### Source passage
That's good info...thank you. Also, William Sonoma has a recipe for Dry Brining. Just when you thought it couldn't get more confusing, I have to throw Dry Brining into the mix here  Has anyone tried that?


----------



## Bolas De Fraile (Nov 20, 2010)

Okay I'm on thin ice here with all you Turkey experts, this is how I do mine.
I make my stuffing using a base of minced fat belly pork, breadcrumbs eggs and anything else I fancy, I stuff the crop only then sew it up. I then wrap the legs in thick foil. I have a V shaped roasting trivet I place the bird breast down into it, stick halved onions into the chest cavity.
I turn it over and remove the foil for the last 30 to 40 mins, I then let it rest for 30 to 40 mins.


----------



## 4meandthem (Nov 20, 2010)

I go with a cheap frozen turkey myself.These are brined by way if injecting a saltwater solution in to the meat.The solution gets in there just fine.I have brined birds before and didn't notice anything different.


----------



## PrincessFiona60 (Nov 20, 2010)

I started out brining Cornish Game Hens, then to a chicken.  I have yet to brine a turkey, no pot big enough!

I'm soon on my way to get my fresh, free range turkey parts I pre-ordered.  Last year I did a whole 20 lb free range, it was great and we had turkey forever. This year I ordered a whole breast from a 15 pounder, back, neck and giblets, I'll be watching while the butcher cuts my bird.  A friend of mine is getting the legs, thighs and wings for extras with his 15 lb turkey.


----------



## Kayelle (Nov 20, 2010)

### Stored data
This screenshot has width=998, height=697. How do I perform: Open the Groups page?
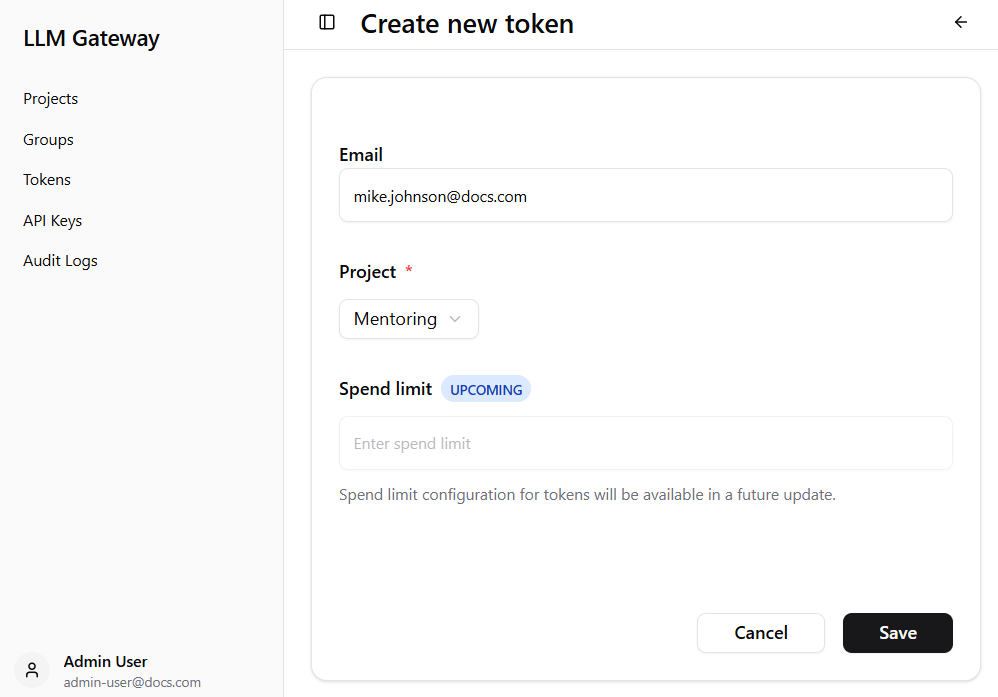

### Things to do
a – Answer these from the turkey thread, one line each:
(i) What does Bolas De Fraile put into the chest cavity?
(ii) According to 4meandthem, how are cheap frozen turkeys brined?
(iii) How much did the whole free-range turkey PrincessFiona60 cooked last year weigh?
b – In the turkey thread, which turkey parts did PrincessFiona60 order for herself this year? Name every one.
c – Carry the turkey thread forward from its final line.

### Answers by task
a –
(i) Halved onions.
(ii) By injecting a saltwater solution into the meat.
(iii) 20 lb.

b – Whole breast (from a 15 pounder), back, neck, giblets

c –
As I mentioned on another thread, my son is doing a 20lb bird on his Webber grill.  I have gladly passed the turkey baton to him, as it's always the most outstanding turkey *ever!*  I think he just gets the least expensive one, and injects it with Cajun marinade.


----------



## Chef Munky (Nov 20, 2010)

We usually buy the frozen turkeys. Unless our butcher offers up fresh.

Brining a Turkey for some would be considered over kill. Most frozen Turkeys are already injected with a brine solution. I think it comes down to what is available to you at the time. Or how you prefer your bird to be prepped.

Dry brining is easy. I like to after the birds been cleaned, to loosen the skin all around. Makes it easier to apply the rub. Wrassling  big birds kind of fun 
Take 1 cup of Kosher salt, fresh ground pepper, and dried sage. A nice poulty seasoning mix, add what you want. Mix it all together. Wrassle the bird. Brush on some olive oil to the skin and roast on a rack. Comes out flavorful and juicy every time.

Here's a few links on brining.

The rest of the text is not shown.